The 30,000-by-2030 target requires France to more than triple its current Indian student intake in four years. That is an ambitious number — but the policy infrastructure being put in place in 2026 is the most concrete step France has taken toward it. For Indian students weighing France against Germany, the Netherlands, or Ireland, the 2026 reforms shift the comparison meaningfully in France's favour on process, if not yet on scale.
What Indian Students Applying for France in 2026 Must Do Now
Start the Campus France procedure immediately if targeting September 2026. The Campus France registration and interview process takes 2–4 months. For a September 2026 intake, the latest safe start date is May 2026 — which is now. Register at campusfrance.org, complete your online dossier, and book your Campus France interview at the nearest French Institute / Alliance Française in India.
Begin A2 French preparation now. The A2 requirement applies to multi-year residence permit conversion — not to initial visa issuance. But students who arrive in France without any French will need to reach A2 within their first year.
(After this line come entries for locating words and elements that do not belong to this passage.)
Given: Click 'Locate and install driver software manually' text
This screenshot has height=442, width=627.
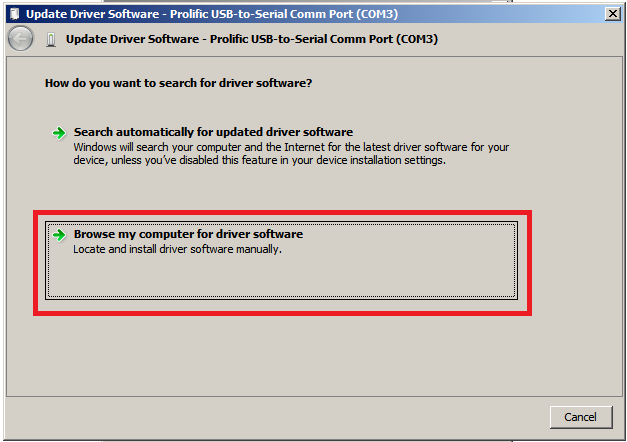Looking at the screenshot, I should [x=177, y=249].
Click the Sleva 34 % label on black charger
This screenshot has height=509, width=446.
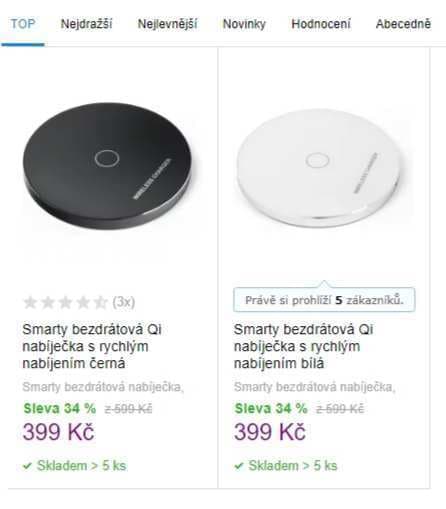(60, 408)
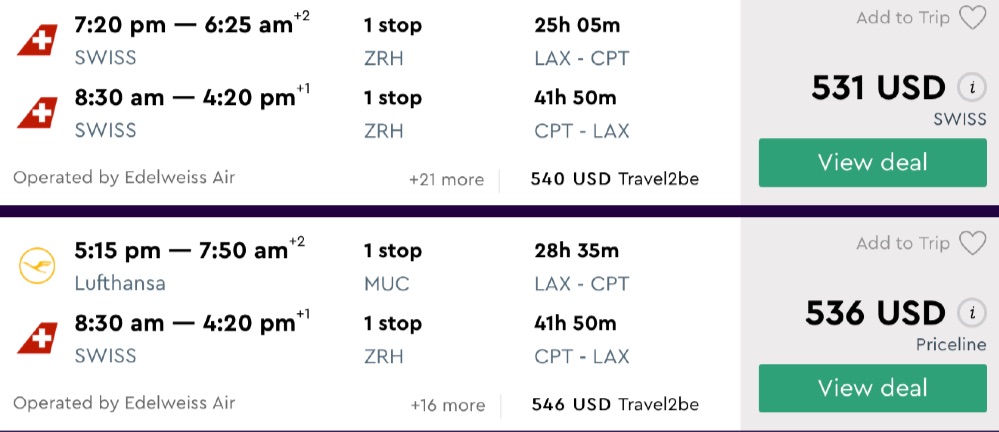This screenshot has width=999, height=432.
Task: Open price info icon beside 536 USD
Action: pyautogui.click(x=968, y=313)
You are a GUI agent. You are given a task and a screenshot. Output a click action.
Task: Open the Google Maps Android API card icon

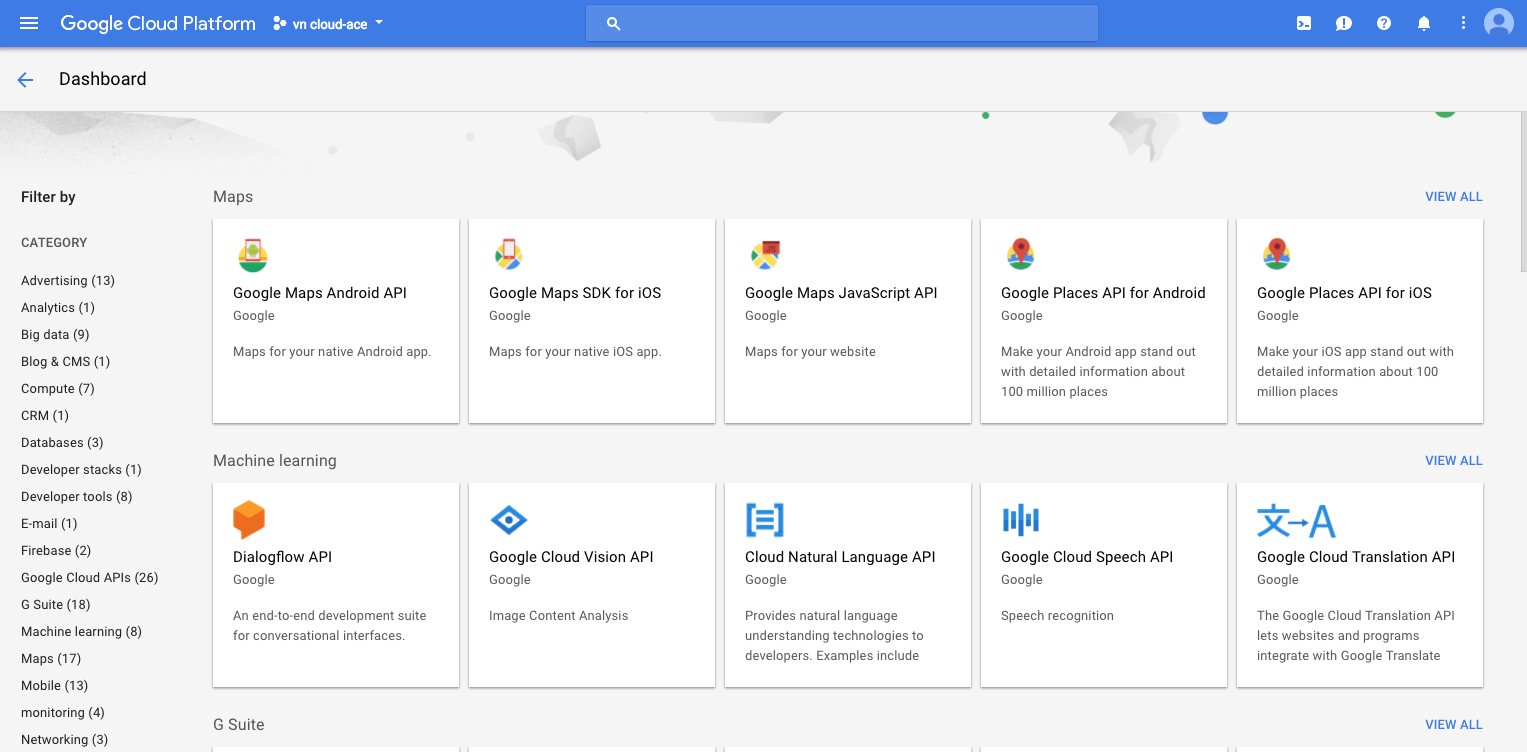point(253,255)
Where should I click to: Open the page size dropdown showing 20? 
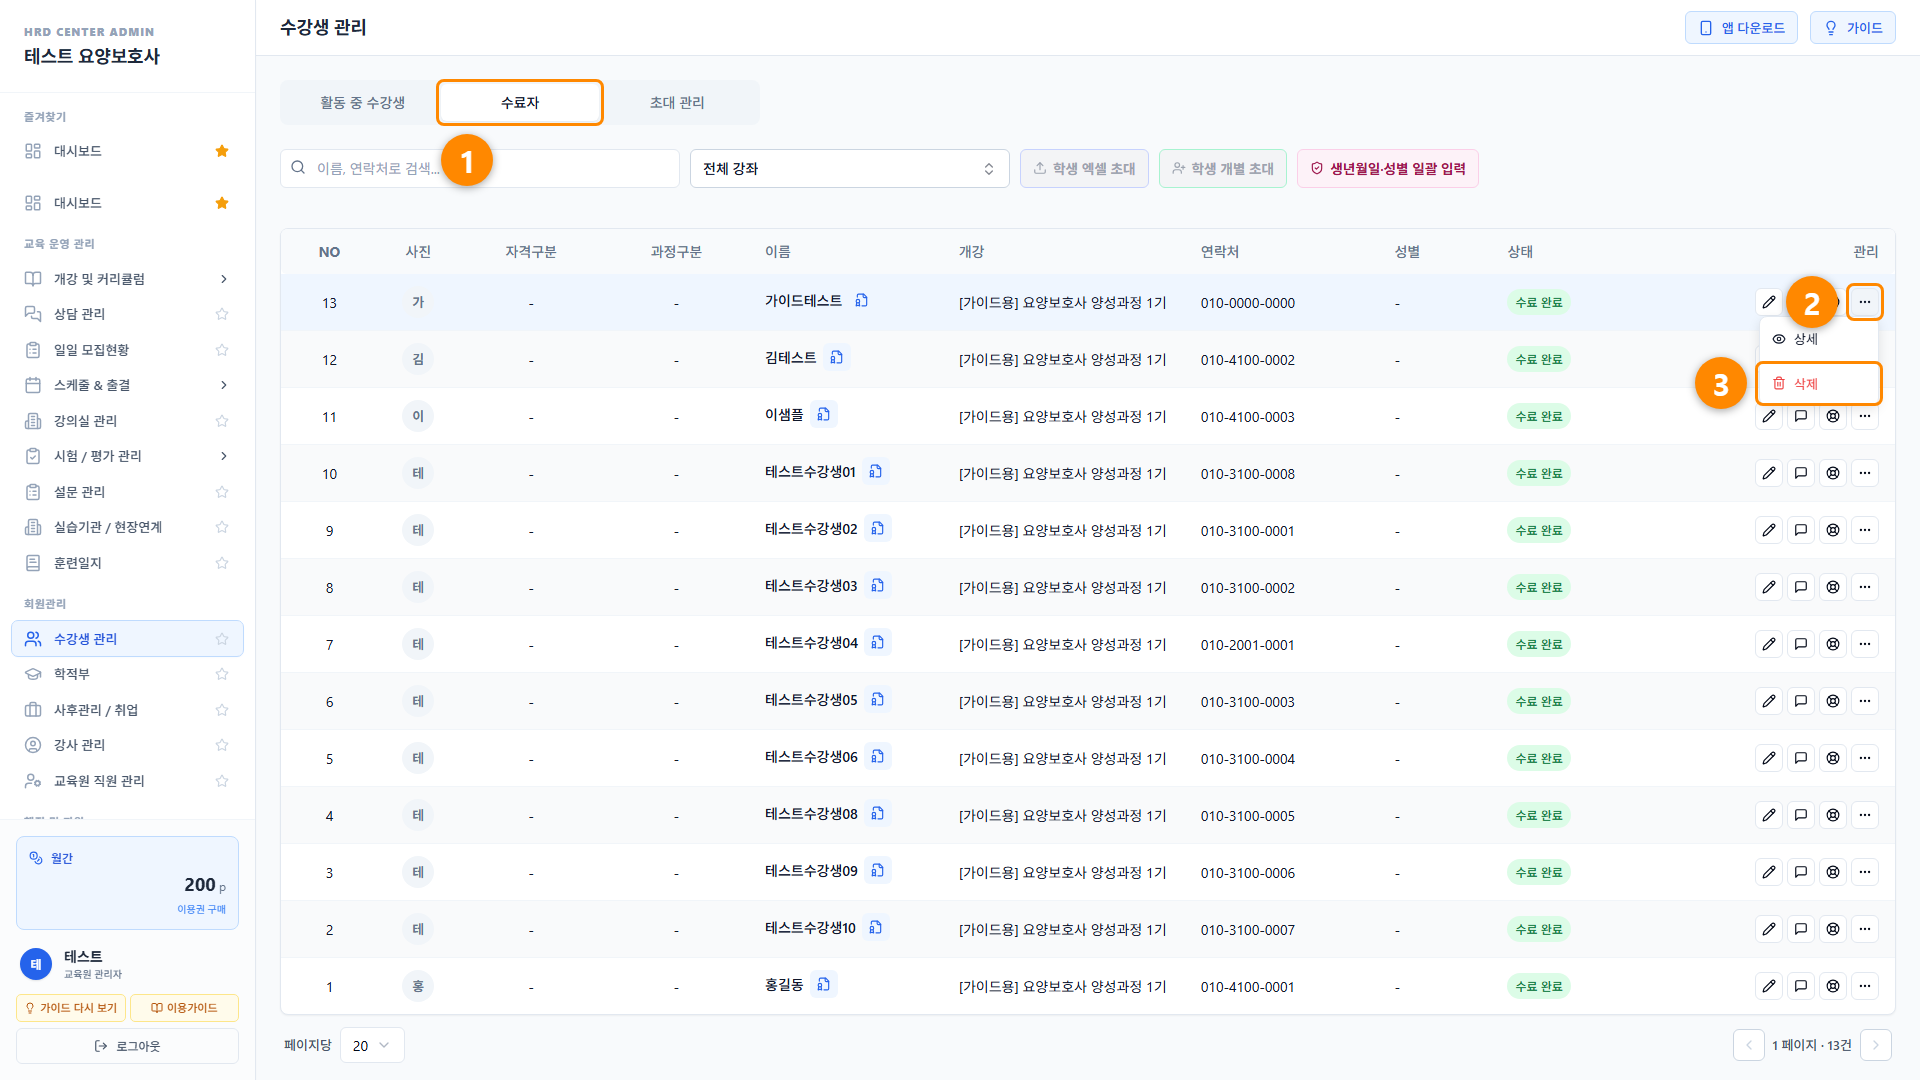372,1045
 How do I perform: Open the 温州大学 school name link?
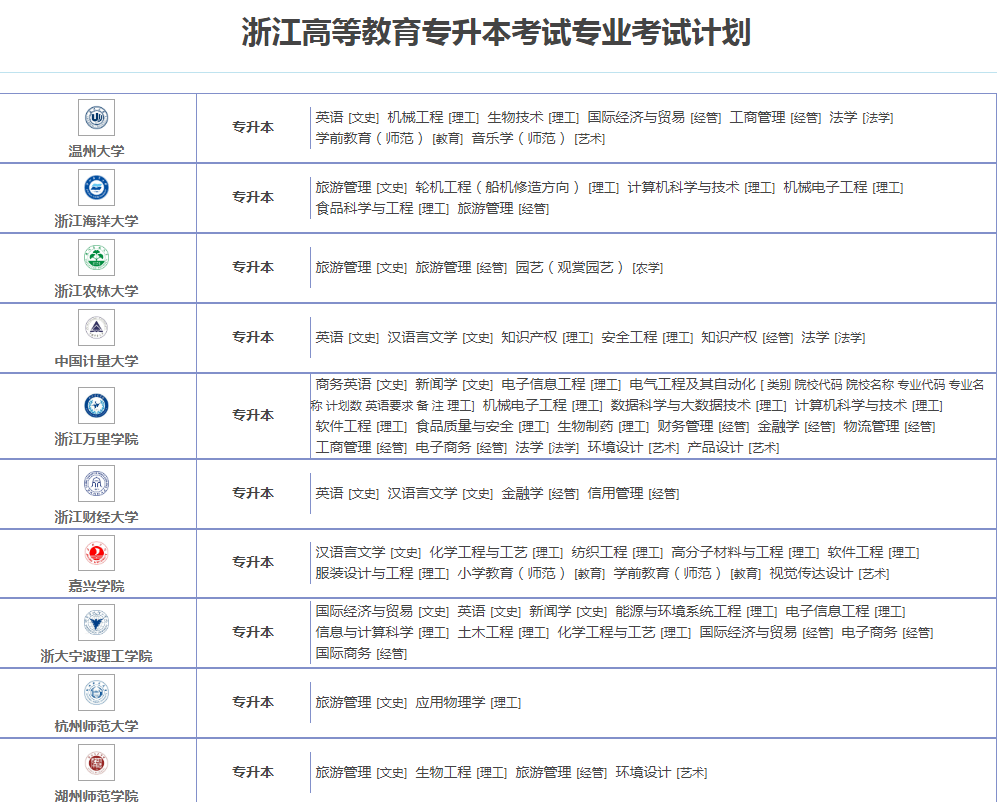pyautogui.click(x=97, y=152)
Alliance Française centres across India offer A2 preparation courses. The DELF A2 exam (the standard certification) can be taken in India before departure.
Book biometric appointments early despite the new capacity. The under-10-day target applies during peak season — but only once the new capacity is operational. For students applying now (April–May 2026), book biometric appointments at the French consulate as soon as your Campus France procedure is complete. Do not assume the new capacity is already in place.
Check your transit situation if travelling via CDG. The visa-free transit facility is now in effect for Indian nationals. If you are travelling to France or connecting through Paris CDG, you no longer need a separate Airport Transit Visa. Confirm this with your airline at check-in — airline staff sometimes apply outdated transit rules.
For September 2026 entry, the realistic timeline is tight but achievable. Campus France (2–4 months) + visa processing (3–6 weeks) + biometric appointment (target under 10 days) = approximately 3–5 months total from start to visa in hand. A student who begins the Campus France process in late April 2026 can realistically receive their visa by late August — in time for a September start, but with no margin for delays.
France Is Competing — and the 2026 Reforms Are Its Opening Move
The broader context for these reforms is the global competition for Indian students that has intensified sharply since 2024. The US has tightened F-1 scrutiny and cut post-study work pathways. Canada has capped study permits and seen rejection rates climb to 80% for Indian applicants. The UK is cutting its Graduate Route from 2 years to 18 months. Australia has raised visa fees to AUD 2,000 and rejected 40% of Indian applications in early 2026.
France is moving in the opposite direction — simplifying access, extending visa duration, and expanding post-study pathways at precisely the moment its competitors are restricting them. For Indian students who have historically overlooked France due to language concerns or administrative complexity, the 2026 reforms remove two of the three most common objections. The third — French language — now has a clear, low-threshold requirement (A2) rather than an undefined barrier. That is a meaningful shift, and one that the 30,000-by-2030 target will depend on Indian students recognising in time for the 2026–27 intake cycle.